PROBLEM DETAILS -
Give everything from the line containing "Given: Open the @TILIKI_OS handle link" down to the end of the entries as a JSON list of strings, one string per line, with blank lines and the pictures left out.

RECORDS PROVIDED -
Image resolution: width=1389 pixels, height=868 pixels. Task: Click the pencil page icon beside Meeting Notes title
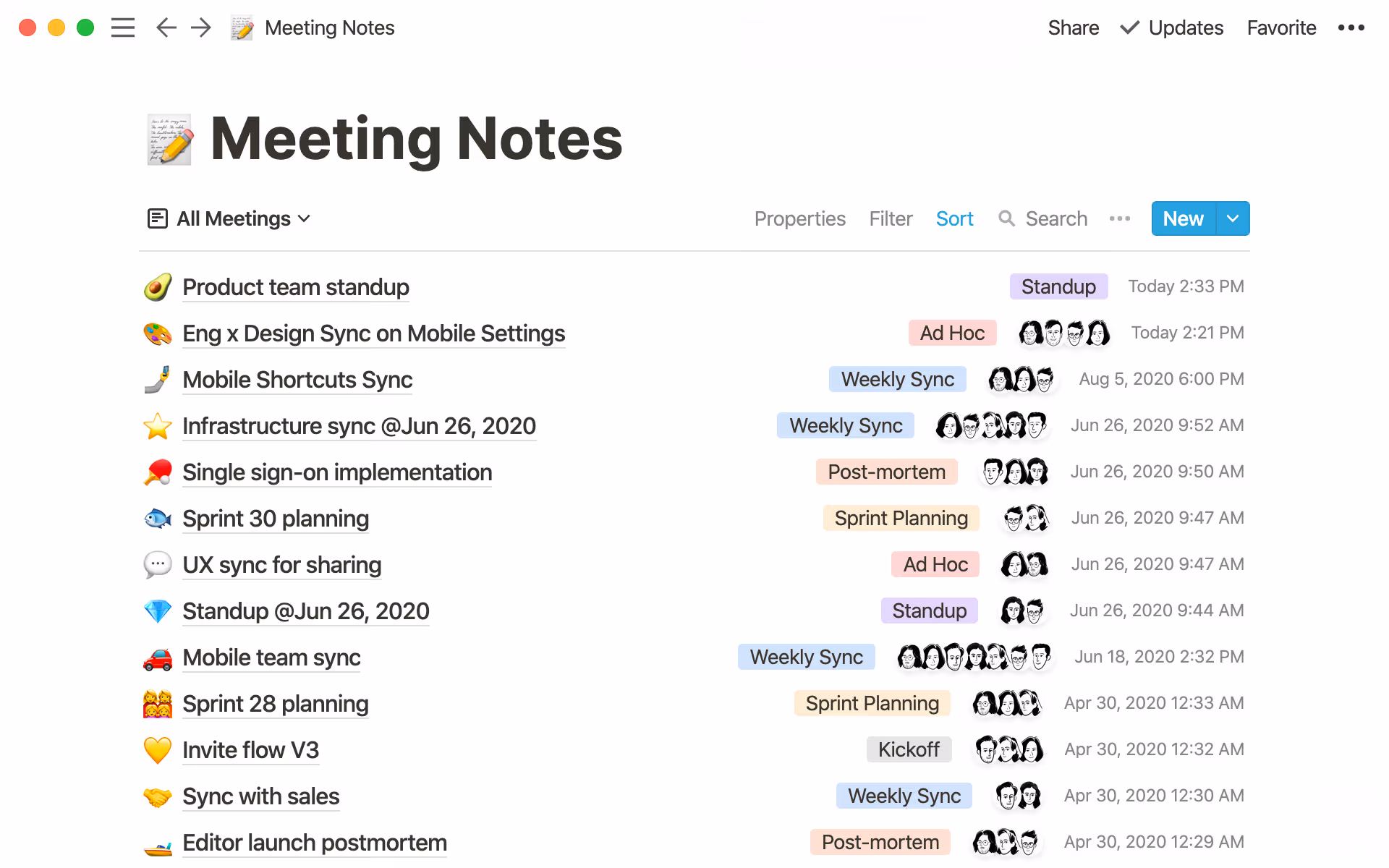(x=169, y=139)
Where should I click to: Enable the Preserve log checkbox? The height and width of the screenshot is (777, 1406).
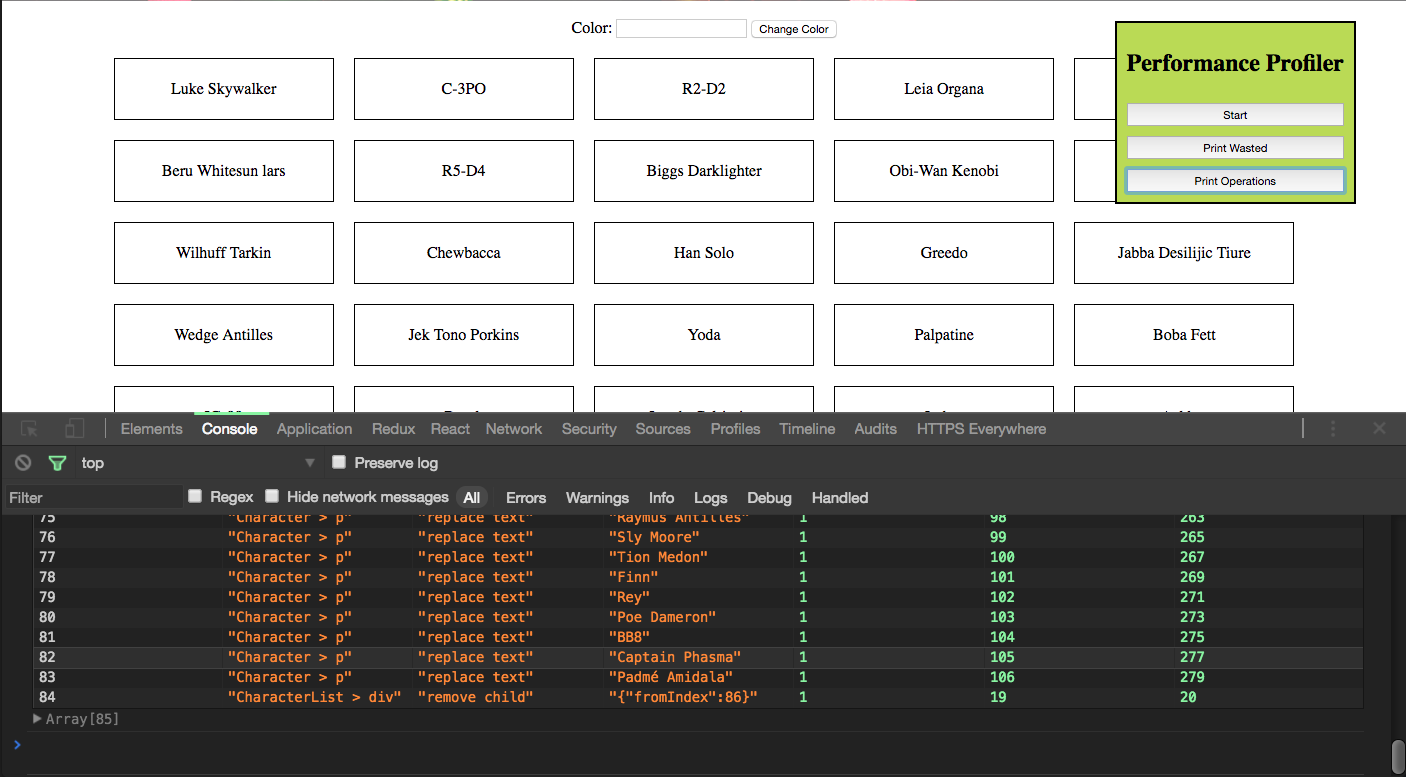(x=339, y=462)
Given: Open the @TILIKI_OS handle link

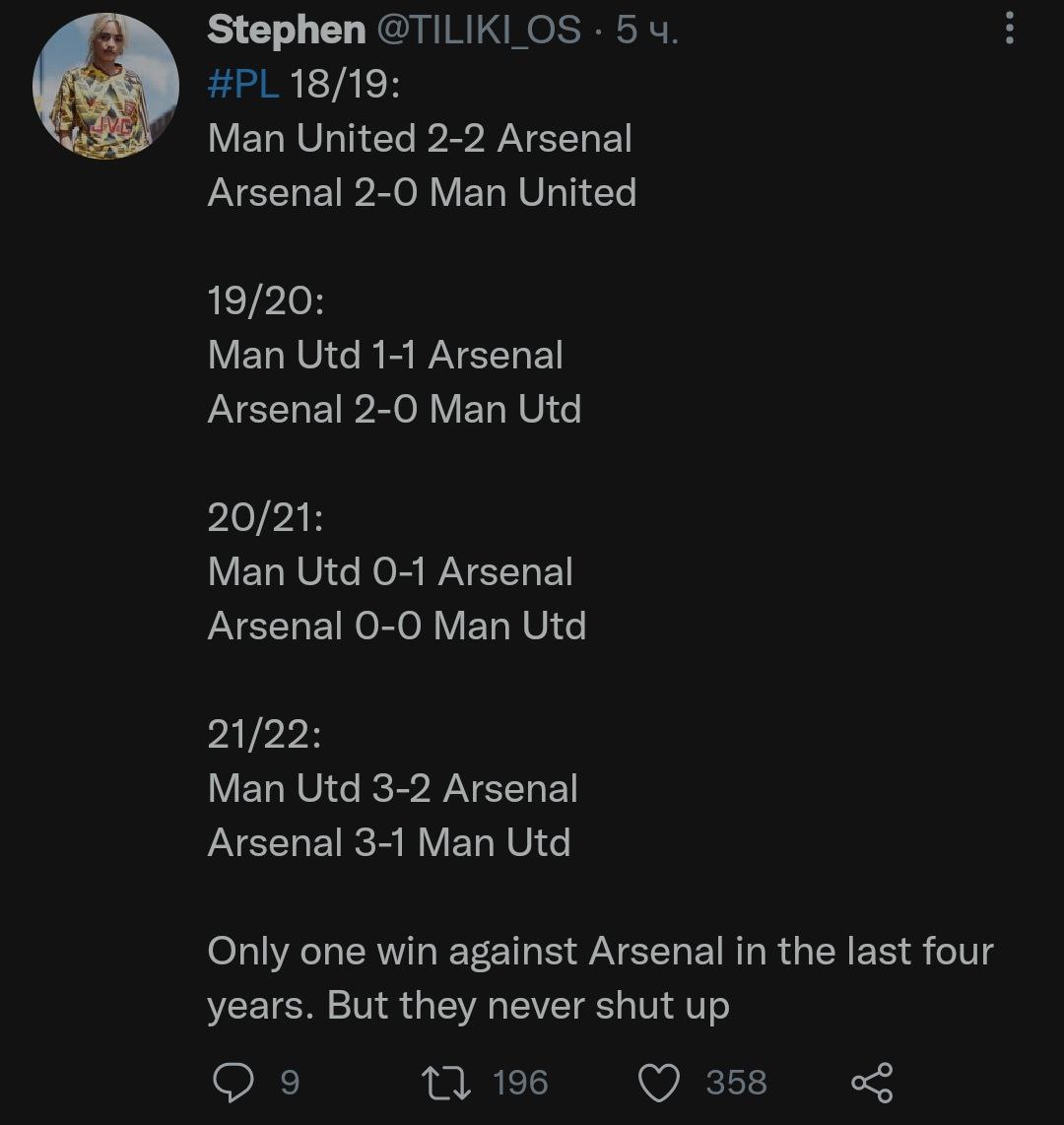Looking at the screenshot, I should click(x=480, y=31).
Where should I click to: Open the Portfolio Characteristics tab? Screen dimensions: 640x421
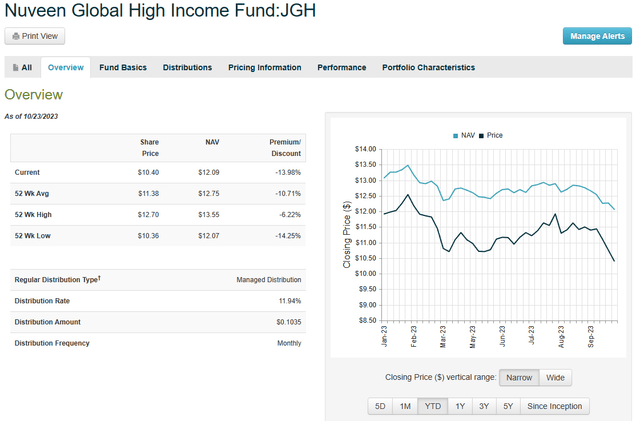[428, 68]
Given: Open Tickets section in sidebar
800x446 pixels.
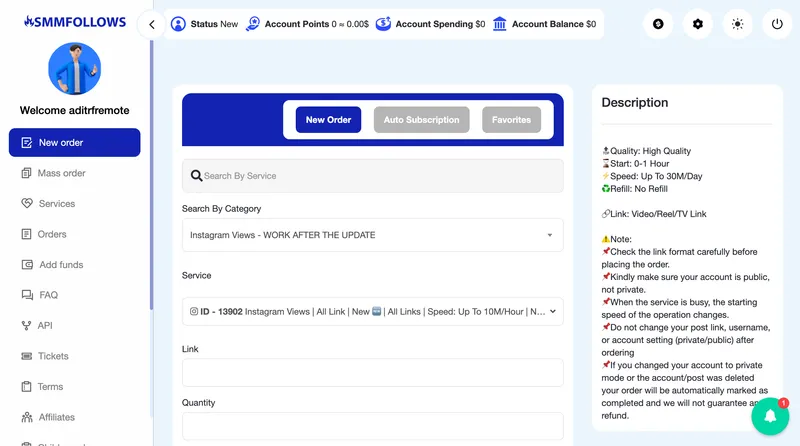Looking at the screenshot, I should tap(53, 356).
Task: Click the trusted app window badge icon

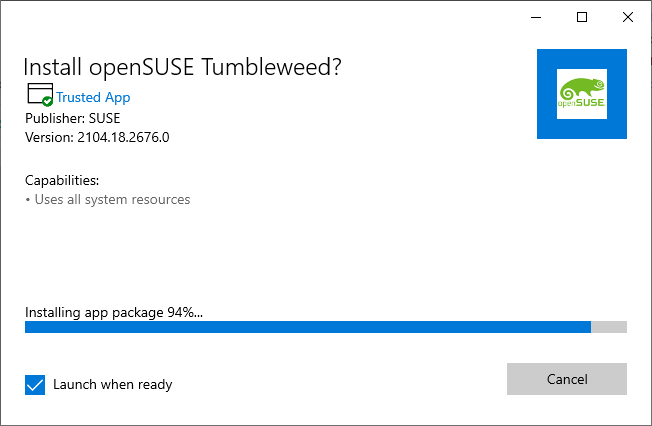Action: pyautogui.click(x=40, y=94)
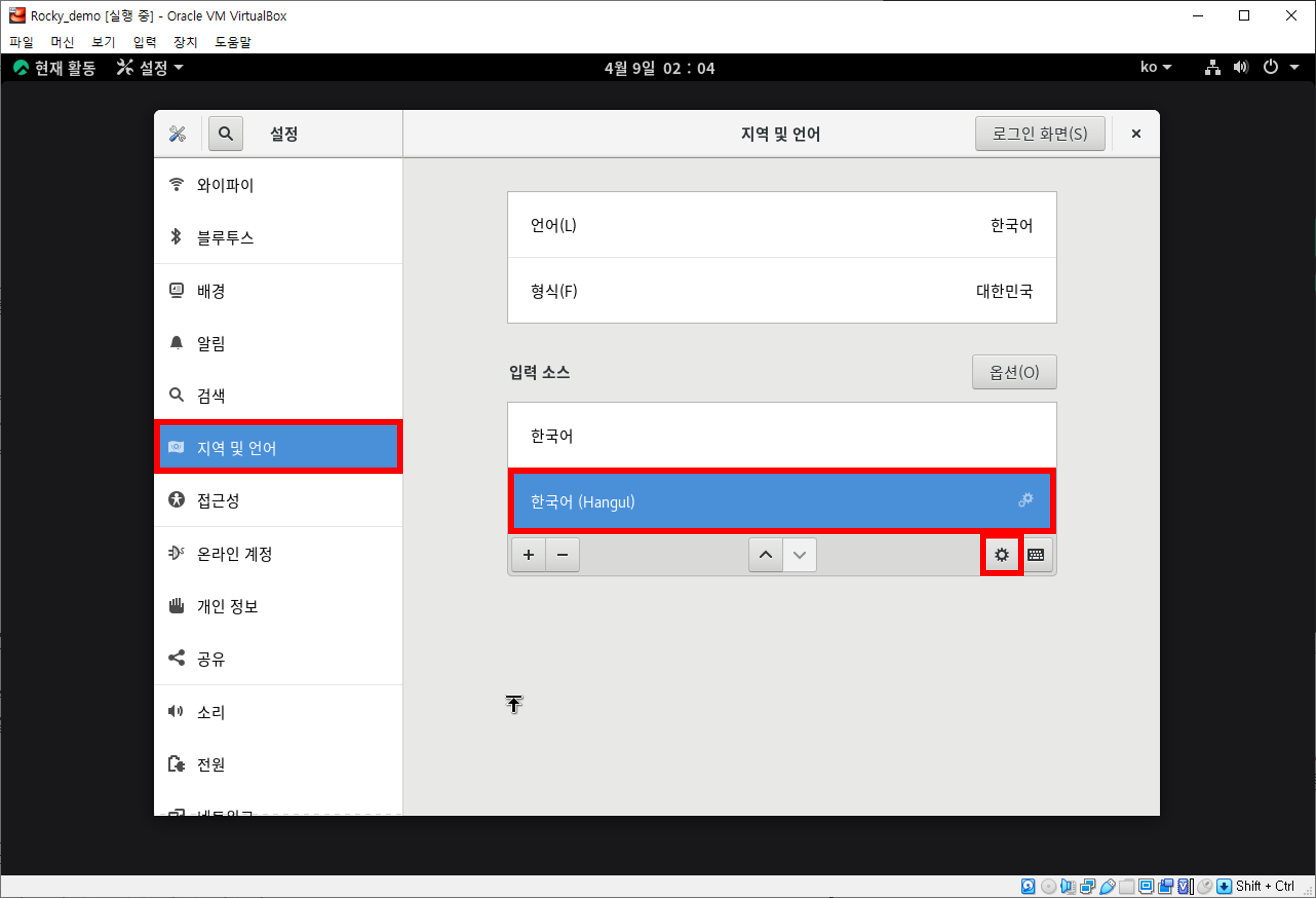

RESULT OF THIS EXERCISE -
[
  "Given: Open the @TILIKI_OS handle link",
  "Looking at the screenshot, I should click(x=480, y=31).",
  "Where should I click to: Open the Portfolio Characteristics tab? Screen dimensions: 640x421",
  "[428, 68]",
  "Given: Open Tickets section in sidebar",
  "800x446 pixels.",
  "Looking at the screenshot, I should tap(53, 356).",
  "Task: Click the trusted app window badge icon",
  "Action: pyautogui.click(x=40, y=94)"
]